• [PASSAGE TO READ]
▼▼▼

In 2024, the country spent N6.58 trillion on food and beverage imports. The figure was N3.83 trillion in 2023 and N2.86 trillion in 2022.
The latest data therefore indicate that Nigeria’s food import bill has more than doubled within four years, raising fresh concerns among stakeholders about long-term food security and the country’s vulnerability to external supply shocks.
Agriculture experts and farmers attribute the rising import dependence to several structural challenges confronting local producers, including soaring production costs, insecurity in farming communities, and heavy post-harvest losses.
These challenges have forced many farmers, particularly in the North-Central and North-West regions, to scale down operations or abandon farming entirely.
Many of the farmers have urged the Federal Ministry of Agriculture and Food Security, as well as state governments, to prioritise smallholder farmers in their 2026 budget plans to boost domestic food production.

▲▲▲

• [PROBLEM REQUIREMENTS]
Continue the passage on Nigeria's rising food import bill, starting after its final sentence.

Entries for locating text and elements
▼▼▼

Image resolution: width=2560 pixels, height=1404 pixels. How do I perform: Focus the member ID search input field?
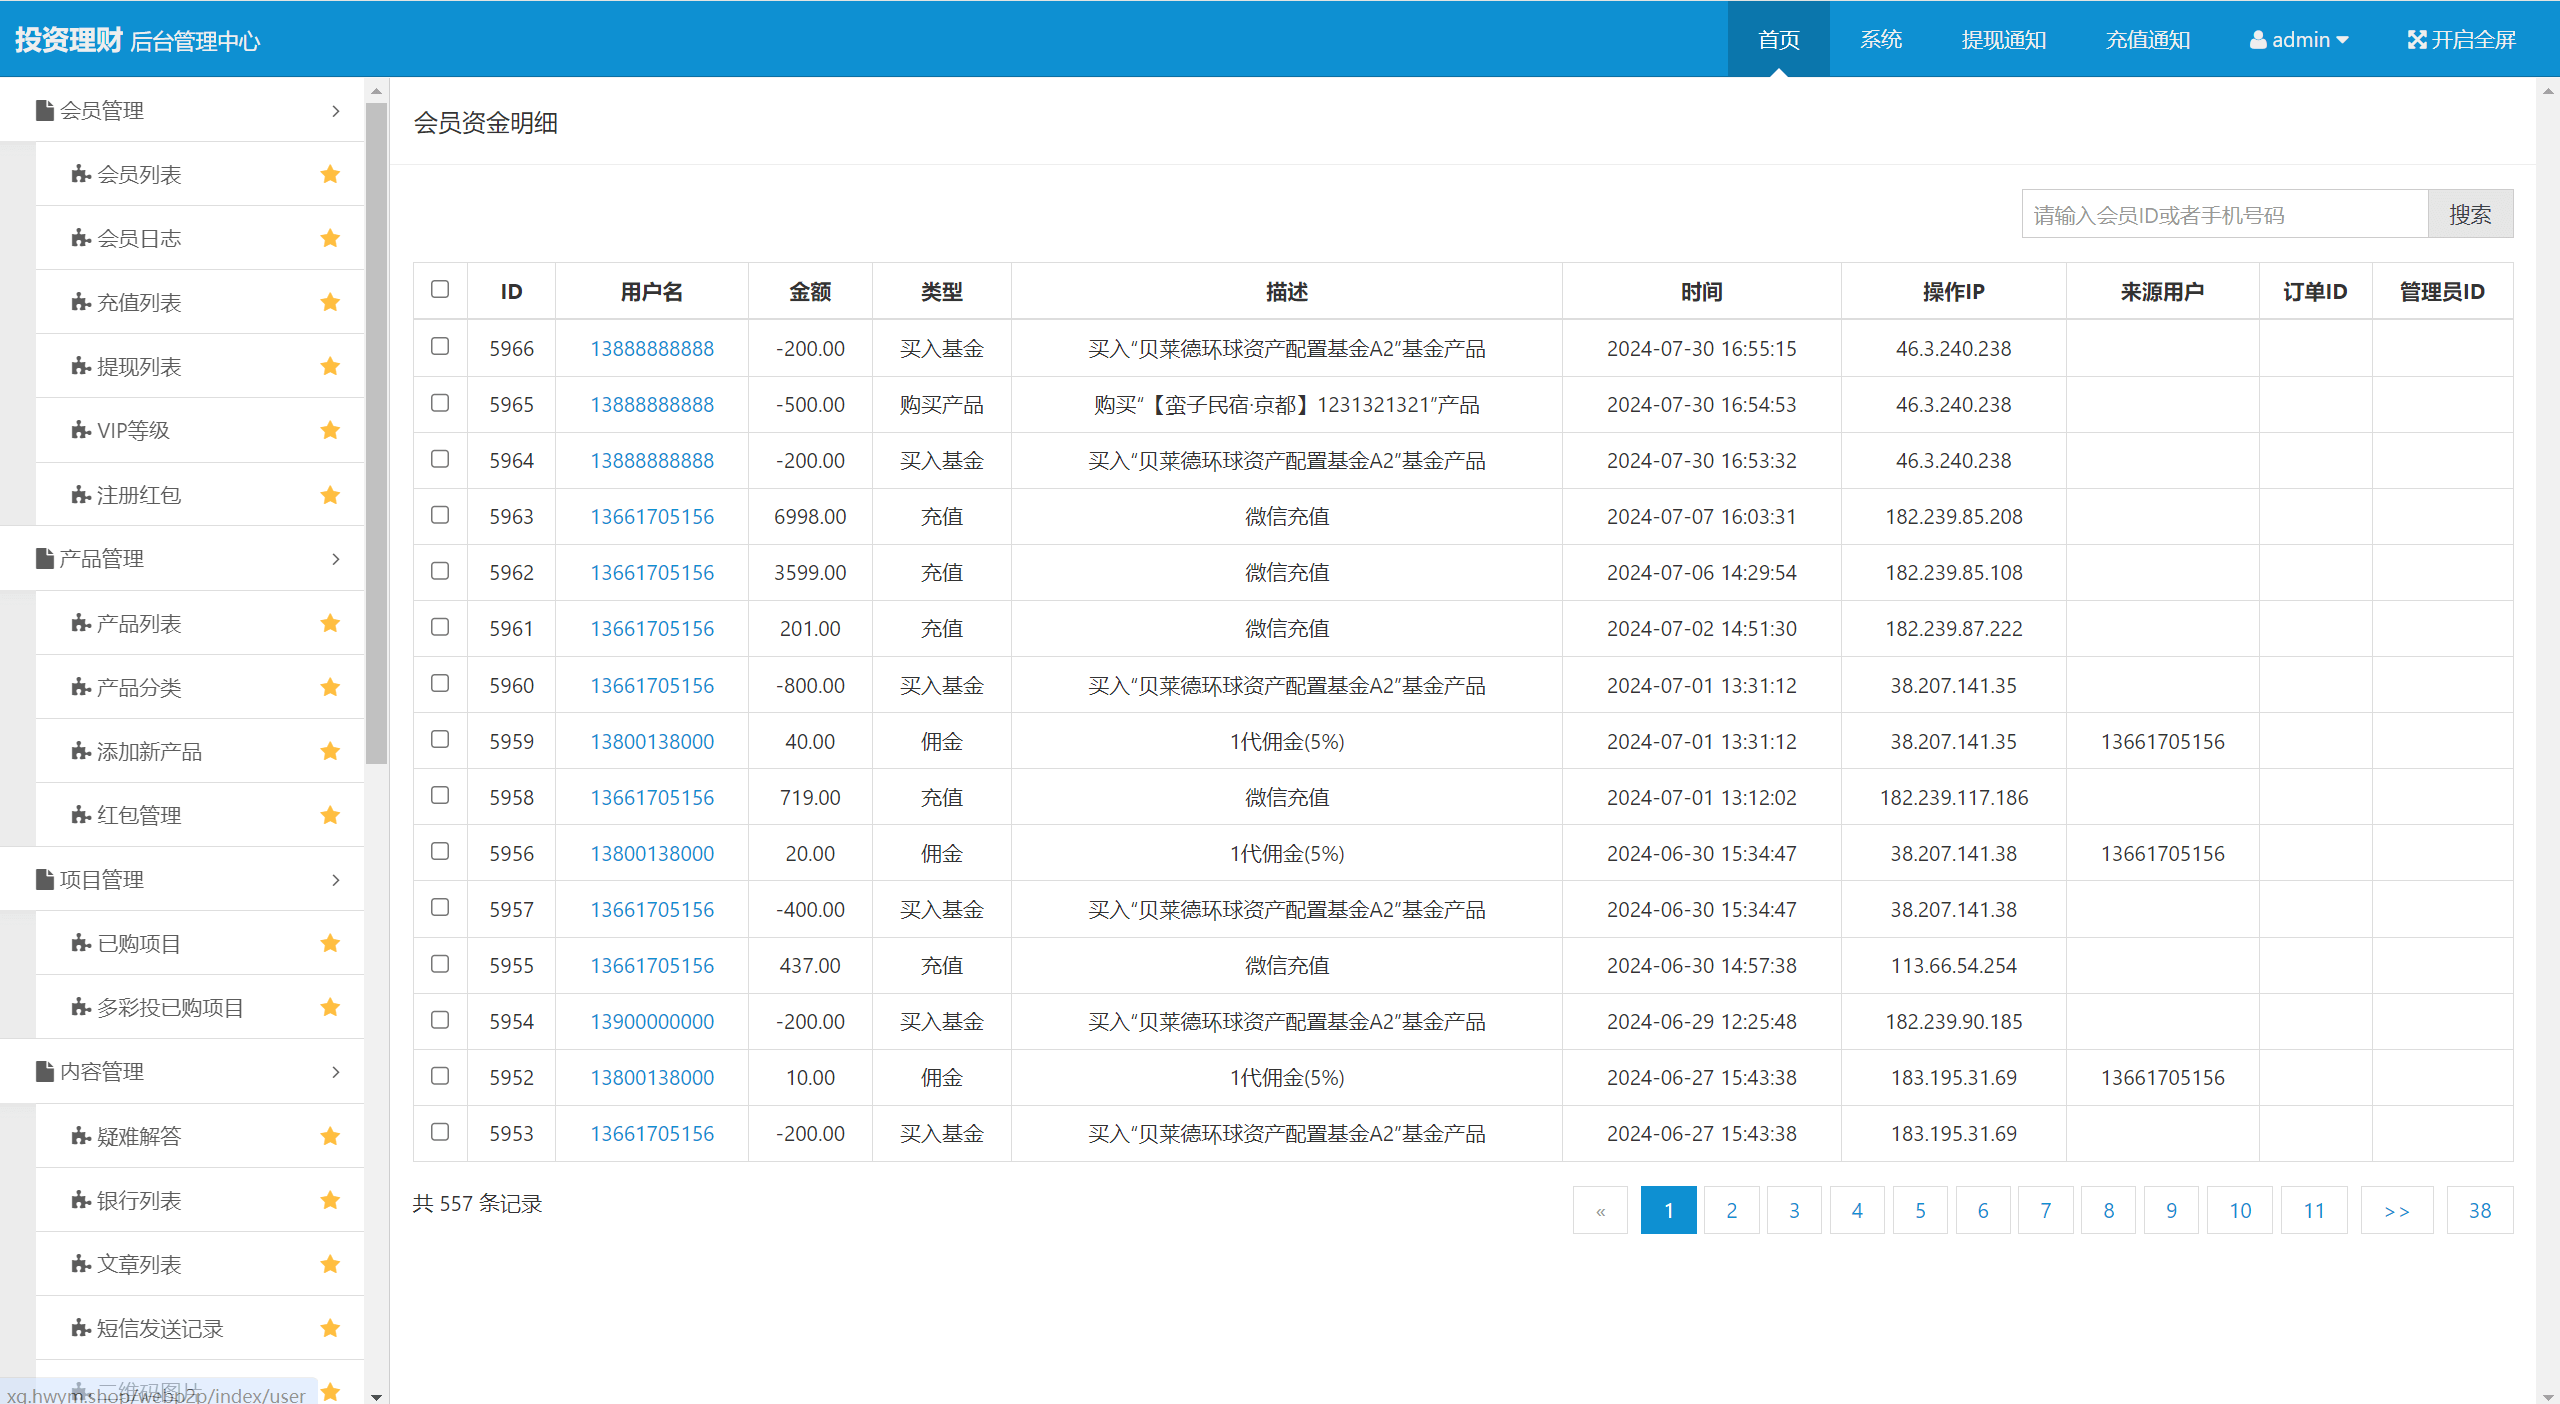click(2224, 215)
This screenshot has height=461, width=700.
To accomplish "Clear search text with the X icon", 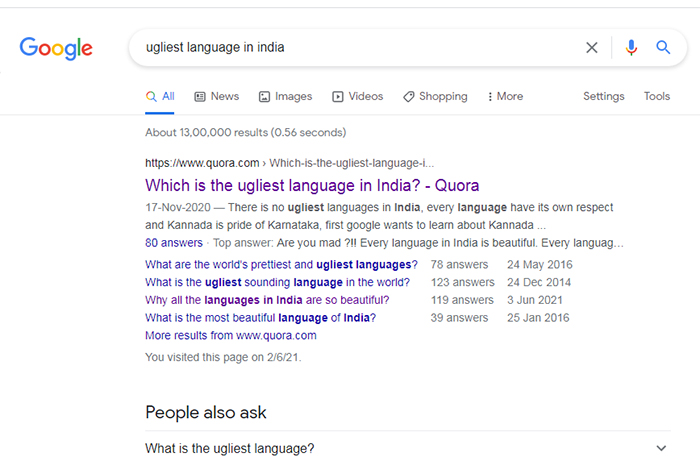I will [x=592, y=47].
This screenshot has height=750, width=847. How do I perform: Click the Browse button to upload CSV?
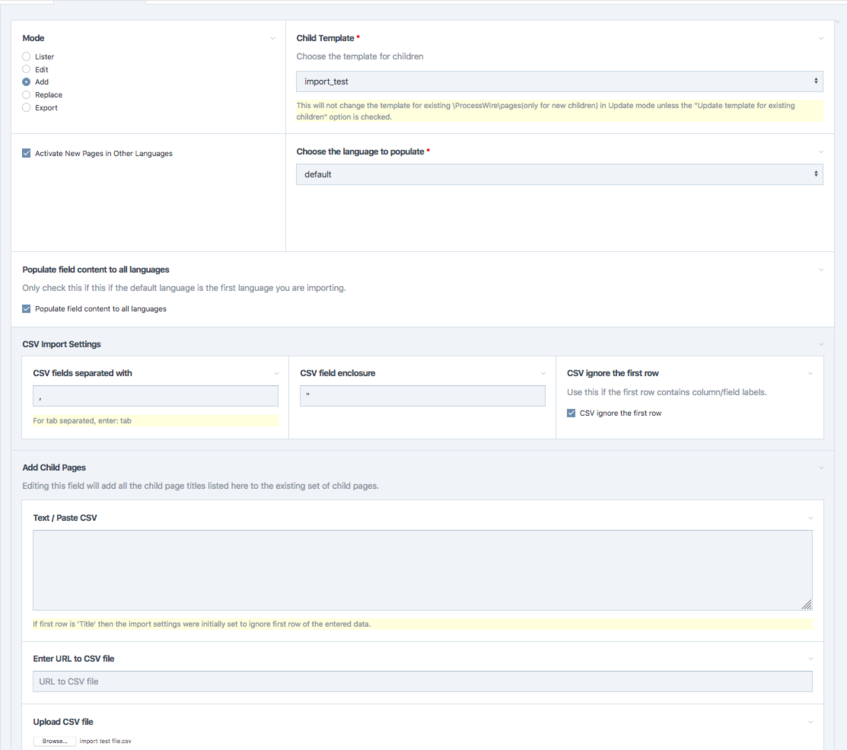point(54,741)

▲▲▲

• [RESULT]
Meanwhile, the United Nations Food and Agriculture Organization (FAO) has warned that about 34.7 million Nigerians could face severe food insecurity during the next lean season.
Earlier reports had indicated that Nigeria’s food and beverage import bill already reached N5.27 trillion in the first nine months of 2025, highlighting the pace at which the country’s food import dependence has grown.
Despite the surge in imports, Nigeria still recorded a trade surplus of N1.71 trillion in the fourth quarter of 2025, according to earlier data released by the NBS, even as exports declined during the period.